2025-07-15 Papers

1/2

Paper 1

Reasoning or Memorization? Unreliable Results of Reinforcement Learning Due to Data Contamination

Published: 2025-07-14

Link: http://arxiv.org/pdf/2507.10532

1. 📘 Topic and Domain: The paper examines the reliability of reinforcement learning results in large language models (LLMs), specifically focusing on mathematical reasoning capabilities and data contamination issues.

2. 💡 Previous Research and New Ideas: Based on recent work showing improved mathematical reasoning in LLMs through reinforcement learning, the paper proposes that some performance gains may be due to data contamination rather than actual learning.

3. ❓ Problem: The paper investigates why Qwen2.5 models show improved performance with random/incorrect reward signals while other models like Llama do not, suggesting potential data contamination in evaluation benchmarks.

4. 🛠️ Methods: The authors create a new synthetic arithmetic dataset called RandomCalculation for clean evaluation, analyze memorization capabilities through partial-prompt completion tests, and conduct controlled RLVR (Reinforcement Learning with Verifiable Rewards) experiments.

5. 📊 Results and Evaluation: Results show that Qwen2.5's performance gains on standard benchmarks like MATH-500 likely stem from data contamination, as only correct reward signals yield stable improvements on the clean RandomCalculation dataset, while random/incorrect rewards provide no benefit.

Reasoning or Memorization? Unreliable Results of Reinforcement Learning Due to Data Contamination

1/2

Paper 2

EmbRACE-3K: Embodied Reasoning and Action in Complex Environments

Published: 2025-07-14

Link: http://arxiv.org/pdf/2507.10548

1. 📘 Topic and Domain: The paper focuses on embodied AI and vision-language models, specifically developing a dataset and benchmark for training AI agents to perform physical tasks in simulated 3D environments.

2. 💡 Previous Research and New Ideas: Based on existing vision-language models (VLMs) like GPT-4o and Gemini, it introduces a novel dataset EmbRACE-3K that adds step-by-step reasoning annotations and closed-loop interaction capabilities.

3. ❓ Problem: The paper addresses the limitation of current VLMs in embodied settings, where agents struggle with spatial reasoning, long-horizon planning, and maintaining goal awareness in interactive environments.

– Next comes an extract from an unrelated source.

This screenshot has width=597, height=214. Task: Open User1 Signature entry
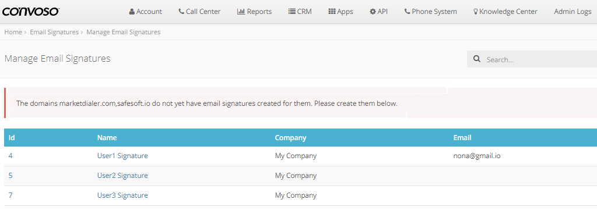(x=122, y=156)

4. 🛠️ Methods: The authors created a dataset of 3,000 language-guided tasks in photorealistic environments using Unreal Engine, including step-by-step reasoning annotations, and developed a two-stage training approach combining supervised fine-tuning and reinforcement learning.

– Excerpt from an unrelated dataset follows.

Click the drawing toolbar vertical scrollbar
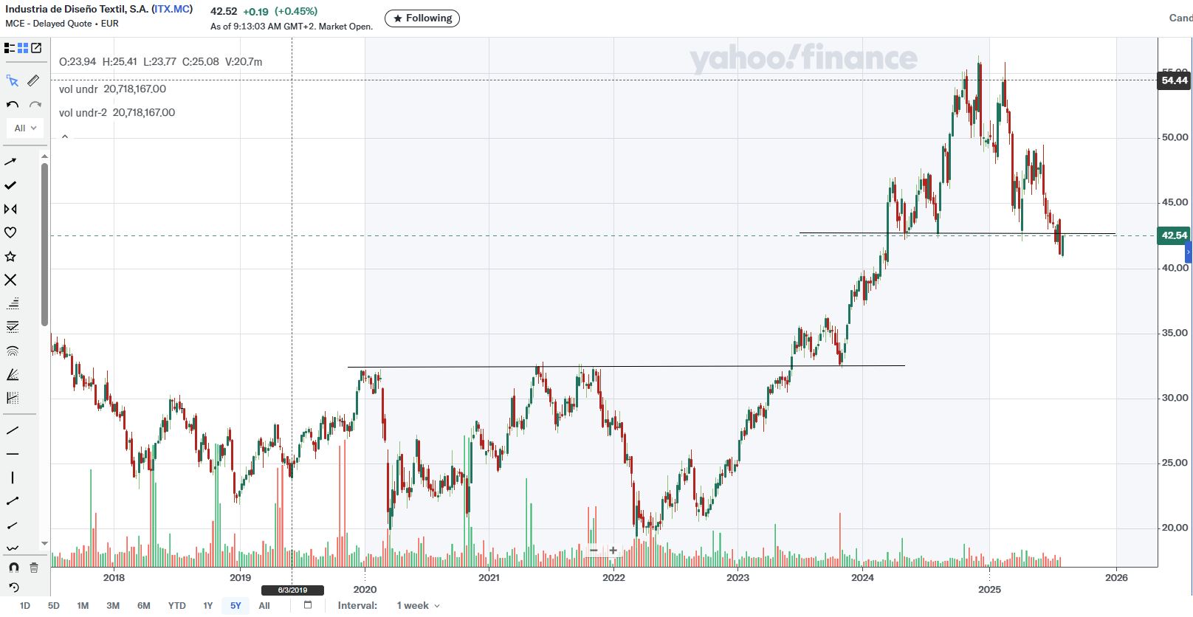 tap(44, 244)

5. 📊 Results and Evaluation: The fine-tuned models achieved significant improvements over zero-shot baselines, with success rates improving from below 20% to over 80% on some tasks, though generalization to out-of-domain scenarios remained challenging.

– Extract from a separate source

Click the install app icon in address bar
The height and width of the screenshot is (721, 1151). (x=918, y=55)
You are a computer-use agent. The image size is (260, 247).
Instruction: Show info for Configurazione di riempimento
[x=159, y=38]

EmbRACE-3K: Embodied Reasoning and Action in Complex Environments

1/2

Paper 3

REST: Stress Testing Large Reasoning Models by Asking Multiple Problems at Once

Published: 2025-07-14

Link: http://arxiv.org/pdf/2507.10541

1. 📘 Topic and Domain: The paper focuses on evaluating large reasoning models (LRMs) through simultaneous multi-problem testing, in the domain of artificial intelligence and language model evaluation.

2. 💡 Previous Research and New Ideas: Previous research relied on single-question evaluation benchmarks which have become saturated; this paper introduces REST (Reasoning Evaluation through Simultaneous Testing), a novel framework that tests models by presenting multiple problems simultaneously.

3. ❓ Problem: The paper addresses two key limitations of current evaluation methods: the saturation of existing benchmarks requiring constant creation of new ones, and the failure to assess models' performance under multi-context pressure that better reflects real-world scenarios.

4. 🛠️ Methods: The authors evaluated 34 advanced reasoning models across 7 reasoning benchmarks by concatenating multiple questions into a single prompt and measuring performance across different stress levels (number of simultaneous questions).

5. 📊 Results and Evaluation: The results showed significant performance degradation even in state-of-the-art models under stress testing (e.g., DeepSeek-R1 dropped 29.1% on AIME24), revealed stronger discriminative power than single-question evaluations, and identified that models trained with "long2short" technique performed better under REST.